• Required work
The word "color" marks the lines to keep; find each one in the data and copy it.

*** Opening Excerpted data ***

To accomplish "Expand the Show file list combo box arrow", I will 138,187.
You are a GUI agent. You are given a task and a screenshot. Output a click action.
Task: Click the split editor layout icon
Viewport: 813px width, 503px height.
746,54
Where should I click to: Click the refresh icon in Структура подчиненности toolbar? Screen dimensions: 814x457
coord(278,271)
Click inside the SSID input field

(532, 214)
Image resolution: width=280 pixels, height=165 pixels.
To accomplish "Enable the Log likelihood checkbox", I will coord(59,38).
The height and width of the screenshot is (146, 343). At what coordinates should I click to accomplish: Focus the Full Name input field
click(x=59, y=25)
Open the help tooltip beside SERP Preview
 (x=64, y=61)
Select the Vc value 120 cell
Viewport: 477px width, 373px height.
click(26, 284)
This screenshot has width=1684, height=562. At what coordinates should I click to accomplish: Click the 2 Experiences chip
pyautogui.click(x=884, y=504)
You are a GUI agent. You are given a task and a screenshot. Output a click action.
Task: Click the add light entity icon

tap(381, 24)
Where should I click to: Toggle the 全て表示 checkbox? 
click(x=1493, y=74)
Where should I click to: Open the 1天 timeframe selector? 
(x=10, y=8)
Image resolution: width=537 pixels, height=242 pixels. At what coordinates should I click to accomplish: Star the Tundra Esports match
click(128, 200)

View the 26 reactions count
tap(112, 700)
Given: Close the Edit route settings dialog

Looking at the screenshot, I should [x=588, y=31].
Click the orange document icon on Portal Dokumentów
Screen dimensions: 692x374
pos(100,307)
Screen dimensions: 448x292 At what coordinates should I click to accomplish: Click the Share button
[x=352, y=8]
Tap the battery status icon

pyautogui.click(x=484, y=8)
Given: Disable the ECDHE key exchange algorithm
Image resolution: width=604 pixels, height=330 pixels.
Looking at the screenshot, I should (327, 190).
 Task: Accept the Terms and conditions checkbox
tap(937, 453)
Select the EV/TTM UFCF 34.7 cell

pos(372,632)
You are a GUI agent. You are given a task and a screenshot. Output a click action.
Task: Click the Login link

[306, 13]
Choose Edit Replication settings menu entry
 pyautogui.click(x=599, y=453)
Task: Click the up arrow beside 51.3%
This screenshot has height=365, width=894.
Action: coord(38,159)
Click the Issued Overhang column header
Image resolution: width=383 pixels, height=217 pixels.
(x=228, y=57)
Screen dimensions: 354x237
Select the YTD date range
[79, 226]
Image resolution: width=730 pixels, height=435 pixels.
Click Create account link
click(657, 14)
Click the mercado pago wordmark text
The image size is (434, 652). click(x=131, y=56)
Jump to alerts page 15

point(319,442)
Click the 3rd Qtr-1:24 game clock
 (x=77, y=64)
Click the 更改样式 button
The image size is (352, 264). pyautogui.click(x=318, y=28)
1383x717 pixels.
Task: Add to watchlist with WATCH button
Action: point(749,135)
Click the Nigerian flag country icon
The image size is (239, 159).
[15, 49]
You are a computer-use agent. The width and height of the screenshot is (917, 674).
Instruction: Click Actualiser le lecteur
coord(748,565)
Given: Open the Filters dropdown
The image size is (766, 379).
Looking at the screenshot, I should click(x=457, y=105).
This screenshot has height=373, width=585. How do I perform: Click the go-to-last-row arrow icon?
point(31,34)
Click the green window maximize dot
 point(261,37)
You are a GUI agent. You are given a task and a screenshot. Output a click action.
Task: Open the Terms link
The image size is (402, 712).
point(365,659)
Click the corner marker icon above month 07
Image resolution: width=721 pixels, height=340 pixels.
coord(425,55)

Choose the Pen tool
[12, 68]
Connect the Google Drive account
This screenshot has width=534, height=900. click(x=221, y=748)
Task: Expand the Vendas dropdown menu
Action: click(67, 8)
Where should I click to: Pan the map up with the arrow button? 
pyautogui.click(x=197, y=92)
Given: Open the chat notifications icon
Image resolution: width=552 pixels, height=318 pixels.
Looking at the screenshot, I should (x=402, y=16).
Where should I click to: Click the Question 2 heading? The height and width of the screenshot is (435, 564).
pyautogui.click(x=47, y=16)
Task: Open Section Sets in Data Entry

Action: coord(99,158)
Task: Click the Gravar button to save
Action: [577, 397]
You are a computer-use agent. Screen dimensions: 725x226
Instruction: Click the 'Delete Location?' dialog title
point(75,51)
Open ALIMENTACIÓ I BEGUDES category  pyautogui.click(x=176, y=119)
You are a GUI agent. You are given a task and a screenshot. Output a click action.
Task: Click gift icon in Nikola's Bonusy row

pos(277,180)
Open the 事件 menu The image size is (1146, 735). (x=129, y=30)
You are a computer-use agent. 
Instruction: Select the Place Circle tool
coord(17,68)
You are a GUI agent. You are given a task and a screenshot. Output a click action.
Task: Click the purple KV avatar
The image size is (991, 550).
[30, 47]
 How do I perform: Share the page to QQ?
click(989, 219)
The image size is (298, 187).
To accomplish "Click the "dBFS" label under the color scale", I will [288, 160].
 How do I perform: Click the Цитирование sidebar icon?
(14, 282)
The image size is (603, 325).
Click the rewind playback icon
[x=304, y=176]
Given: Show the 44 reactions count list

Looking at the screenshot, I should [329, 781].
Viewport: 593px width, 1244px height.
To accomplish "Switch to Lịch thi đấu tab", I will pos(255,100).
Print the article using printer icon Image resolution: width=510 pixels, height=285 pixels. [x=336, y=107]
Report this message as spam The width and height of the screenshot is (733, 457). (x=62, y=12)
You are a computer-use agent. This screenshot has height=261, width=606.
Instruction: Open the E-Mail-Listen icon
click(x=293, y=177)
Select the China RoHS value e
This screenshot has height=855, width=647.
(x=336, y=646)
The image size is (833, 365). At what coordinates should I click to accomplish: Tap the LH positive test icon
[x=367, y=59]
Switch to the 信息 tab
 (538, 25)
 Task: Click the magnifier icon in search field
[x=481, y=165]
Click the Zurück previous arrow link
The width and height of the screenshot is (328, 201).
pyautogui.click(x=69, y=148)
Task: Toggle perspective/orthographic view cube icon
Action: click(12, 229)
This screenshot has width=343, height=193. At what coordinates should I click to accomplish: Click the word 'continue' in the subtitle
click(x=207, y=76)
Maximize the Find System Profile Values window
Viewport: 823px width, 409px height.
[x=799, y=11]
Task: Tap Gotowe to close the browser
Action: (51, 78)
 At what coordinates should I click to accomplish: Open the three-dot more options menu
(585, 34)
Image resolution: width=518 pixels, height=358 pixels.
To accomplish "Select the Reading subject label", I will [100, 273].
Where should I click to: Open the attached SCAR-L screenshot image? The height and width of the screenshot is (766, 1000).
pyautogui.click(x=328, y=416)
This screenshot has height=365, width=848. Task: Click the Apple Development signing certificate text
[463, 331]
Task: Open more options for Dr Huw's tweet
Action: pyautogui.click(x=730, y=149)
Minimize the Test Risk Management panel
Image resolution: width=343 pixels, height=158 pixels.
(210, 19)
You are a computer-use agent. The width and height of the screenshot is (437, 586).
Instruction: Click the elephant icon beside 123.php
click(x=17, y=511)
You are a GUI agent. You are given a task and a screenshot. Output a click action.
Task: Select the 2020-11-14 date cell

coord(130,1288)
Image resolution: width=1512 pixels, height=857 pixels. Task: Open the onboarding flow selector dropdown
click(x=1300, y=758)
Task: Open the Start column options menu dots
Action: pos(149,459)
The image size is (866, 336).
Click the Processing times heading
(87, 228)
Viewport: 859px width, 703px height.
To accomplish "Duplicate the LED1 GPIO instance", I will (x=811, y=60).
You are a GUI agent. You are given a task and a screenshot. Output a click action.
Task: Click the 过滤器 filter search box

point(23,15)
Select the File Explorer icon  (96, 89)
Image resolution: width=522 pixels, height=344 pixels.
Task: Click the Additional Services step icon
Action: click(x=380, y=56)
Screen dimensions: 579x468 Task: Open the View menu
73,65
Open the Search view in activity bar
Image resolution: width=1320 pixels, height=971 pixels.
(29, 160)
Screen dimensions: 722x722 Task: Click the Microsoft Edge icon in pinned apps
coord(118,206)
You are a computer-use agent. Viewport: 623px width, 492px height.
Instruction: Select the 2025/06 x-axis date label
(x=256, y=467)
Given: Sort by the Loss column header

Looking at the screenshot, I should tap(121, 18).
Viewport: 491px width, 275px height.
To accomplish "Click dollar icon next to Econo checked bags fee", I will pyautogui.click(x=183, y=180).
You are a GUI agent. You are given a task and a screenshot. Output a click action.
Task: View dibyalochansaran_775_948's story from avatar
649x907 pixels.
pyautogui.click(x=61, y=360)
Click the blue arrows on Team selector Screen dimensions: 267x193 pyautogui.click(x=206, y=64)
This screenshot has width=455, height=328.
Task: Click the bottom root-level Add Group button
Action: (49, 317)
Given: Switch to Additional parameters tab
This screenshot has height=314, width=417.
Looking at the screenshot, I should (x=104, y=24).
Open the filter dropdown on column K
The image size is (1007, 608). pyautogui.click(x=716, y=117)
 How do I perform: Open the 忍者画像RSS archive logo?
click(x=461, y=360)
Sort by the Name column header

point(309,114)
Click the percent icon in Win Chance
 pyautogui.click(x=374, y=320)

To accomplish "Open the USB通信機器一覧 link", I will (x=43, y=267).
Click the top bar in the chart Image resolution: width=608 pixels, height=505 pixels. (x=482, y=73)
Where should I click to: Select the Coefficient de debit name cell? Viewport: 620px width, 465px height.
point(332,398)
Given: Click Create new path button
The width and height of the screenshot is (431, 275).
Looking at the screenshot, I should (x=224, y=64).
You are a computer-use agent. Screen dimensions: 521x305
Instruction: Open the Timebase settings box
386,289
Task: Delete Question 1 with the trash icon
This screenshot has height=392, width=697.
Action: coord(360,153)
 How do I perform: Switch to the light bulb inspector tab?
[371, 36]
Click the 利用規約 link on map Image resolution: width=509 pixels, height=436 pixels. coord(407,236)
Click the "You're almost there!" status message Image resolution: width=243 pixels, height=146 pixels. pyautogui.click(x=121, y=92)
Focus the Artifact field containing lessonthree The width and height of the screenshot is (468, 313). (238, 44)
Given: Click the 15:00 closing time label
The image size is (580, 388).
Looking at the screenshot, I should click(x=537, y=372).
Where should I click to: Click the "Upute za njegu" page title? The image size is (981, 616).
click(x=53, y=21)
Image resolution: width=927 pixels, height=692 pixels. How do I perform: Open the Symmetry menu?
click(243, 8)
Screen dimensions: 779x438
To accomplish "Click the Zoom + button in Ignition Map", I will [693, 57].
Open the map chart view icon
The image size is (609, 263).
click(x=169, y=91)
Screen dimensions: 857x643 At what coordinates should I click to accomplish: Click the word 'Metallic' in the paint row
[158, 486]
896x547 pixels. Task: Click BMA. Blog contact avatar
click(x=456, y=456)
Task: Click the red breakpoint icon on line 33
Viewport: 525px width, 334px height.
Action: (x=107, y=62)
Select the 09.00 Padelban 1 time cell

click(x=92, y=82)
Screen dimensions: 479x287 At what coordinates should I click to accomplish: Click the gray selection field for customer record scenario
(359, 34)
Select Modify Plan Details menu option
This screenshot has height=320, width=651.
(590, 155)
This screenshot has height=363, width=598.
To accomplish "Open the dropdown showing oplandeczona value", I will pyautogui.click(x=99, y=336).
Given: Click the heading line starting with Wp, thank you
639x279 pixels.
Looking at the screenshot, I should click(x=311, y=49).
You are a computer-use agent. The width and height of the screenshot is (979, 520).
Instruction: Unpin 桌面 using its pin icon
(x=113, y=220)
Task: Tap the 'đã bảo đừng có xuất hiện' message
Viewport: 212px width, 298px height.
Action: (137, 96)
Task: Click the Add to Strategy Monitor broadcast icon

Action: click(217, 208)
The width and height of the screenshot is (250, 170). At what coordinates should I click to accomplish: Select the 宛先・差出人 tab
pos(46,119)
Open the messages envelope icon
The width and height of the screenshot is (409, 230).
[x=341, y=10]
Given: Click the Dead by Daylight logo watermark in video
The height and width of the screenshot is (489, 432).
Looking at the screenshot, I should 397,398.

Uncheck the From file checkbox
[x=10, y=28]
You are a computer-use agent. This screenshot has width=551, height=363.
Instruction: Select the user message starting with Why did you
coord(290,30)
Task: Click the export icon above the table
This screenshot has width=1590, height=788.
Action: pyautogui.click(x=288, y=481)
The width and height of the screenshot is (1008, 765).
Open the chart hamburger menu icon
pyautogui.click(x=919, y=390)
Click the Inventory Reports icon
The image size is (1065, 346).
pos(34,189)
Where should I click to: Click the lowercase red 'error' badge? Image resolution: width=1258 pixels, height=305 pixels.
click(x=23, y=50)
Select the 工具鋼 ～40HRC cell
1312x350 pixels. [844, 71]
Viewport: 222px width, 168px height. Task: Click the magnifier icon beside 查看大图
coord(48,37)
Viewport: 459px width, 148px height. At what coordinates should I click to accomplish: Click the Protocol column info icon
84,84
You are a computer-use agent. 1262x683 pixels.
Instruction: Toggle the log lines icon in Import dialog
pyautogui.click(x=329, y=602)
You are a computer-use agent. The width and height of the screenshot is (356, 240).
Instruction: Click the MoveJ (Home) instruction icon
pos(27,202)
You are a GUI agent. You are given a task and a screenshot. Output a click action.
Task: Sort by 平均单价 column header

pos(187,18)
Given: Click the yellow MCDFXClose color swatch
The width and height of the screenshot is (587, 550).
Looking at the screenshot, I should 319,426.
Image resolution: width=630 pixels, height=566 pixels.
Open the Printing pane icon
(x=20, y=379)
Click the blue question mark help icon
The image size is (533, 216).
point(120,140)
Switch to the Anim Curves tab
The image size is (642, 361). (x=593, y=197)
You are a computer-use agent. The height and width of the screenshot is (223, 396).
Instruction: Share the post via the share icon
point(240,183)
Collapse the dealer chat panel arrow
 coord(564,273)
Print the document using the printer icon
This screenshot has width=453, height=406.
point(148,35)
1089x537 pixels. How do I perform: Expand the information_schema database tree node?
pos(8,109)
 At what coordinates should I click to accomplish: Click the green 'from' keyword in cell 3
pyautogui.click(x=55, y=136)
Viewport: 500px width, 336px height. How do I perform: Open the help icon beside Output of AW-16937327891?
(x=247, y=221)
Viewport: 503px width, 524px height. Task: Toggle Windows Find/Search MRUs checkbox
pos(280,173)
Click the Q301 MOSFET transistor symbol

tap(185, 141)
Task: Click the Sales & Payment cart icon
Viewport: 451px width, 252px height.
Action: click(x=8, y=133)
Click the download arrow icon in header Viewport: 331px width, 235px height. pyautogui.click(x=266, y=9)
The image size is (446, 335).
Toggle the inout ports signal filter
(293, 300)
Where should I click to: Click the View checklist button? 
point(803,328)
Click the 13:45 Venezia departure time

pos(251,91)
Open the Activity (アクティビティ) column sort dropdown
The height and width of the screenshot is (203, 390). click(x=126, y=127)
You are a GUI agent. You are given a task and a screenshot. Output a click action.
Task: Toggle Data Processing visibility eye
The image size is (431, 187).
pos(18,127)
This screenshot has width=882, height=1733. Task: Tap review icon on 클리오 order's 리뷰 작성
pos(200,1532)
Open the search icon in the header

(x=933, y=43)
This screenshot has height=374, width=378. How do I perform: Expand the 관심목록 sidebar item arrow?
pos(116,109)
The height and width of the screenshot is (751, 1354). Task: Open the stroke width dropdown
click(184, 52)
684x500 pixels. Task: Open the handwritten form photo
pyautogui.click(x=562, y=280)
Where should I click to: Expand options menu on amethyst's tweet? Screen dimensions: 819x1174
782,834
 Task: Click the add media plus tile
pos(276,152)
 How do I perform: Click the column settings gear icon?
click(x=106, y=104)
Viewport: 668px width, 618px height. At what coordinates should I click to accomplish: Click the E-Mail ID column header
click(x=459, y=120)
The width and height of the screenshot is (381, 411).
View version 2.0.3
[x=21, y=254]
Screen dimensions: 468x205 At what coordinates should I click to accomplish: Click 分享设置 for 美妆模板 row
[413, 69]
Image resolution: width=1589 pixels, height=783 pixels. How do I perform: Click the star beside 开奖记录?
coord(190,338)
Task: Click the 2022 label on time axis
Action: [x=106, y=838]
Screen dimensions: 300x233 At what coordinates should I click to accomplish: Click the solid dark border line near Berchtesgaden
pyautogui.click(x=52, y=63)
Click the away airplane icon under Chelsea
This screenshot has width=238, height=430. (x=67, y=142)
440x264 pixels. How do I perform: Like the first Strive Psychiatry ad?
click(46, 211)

*** Closing Excerpted data ***

• Solution below
To accomplish "Click the "dBFS" label under the color scale", I will [288, 160].
Given: Click the yellow MCDFXClose color swatch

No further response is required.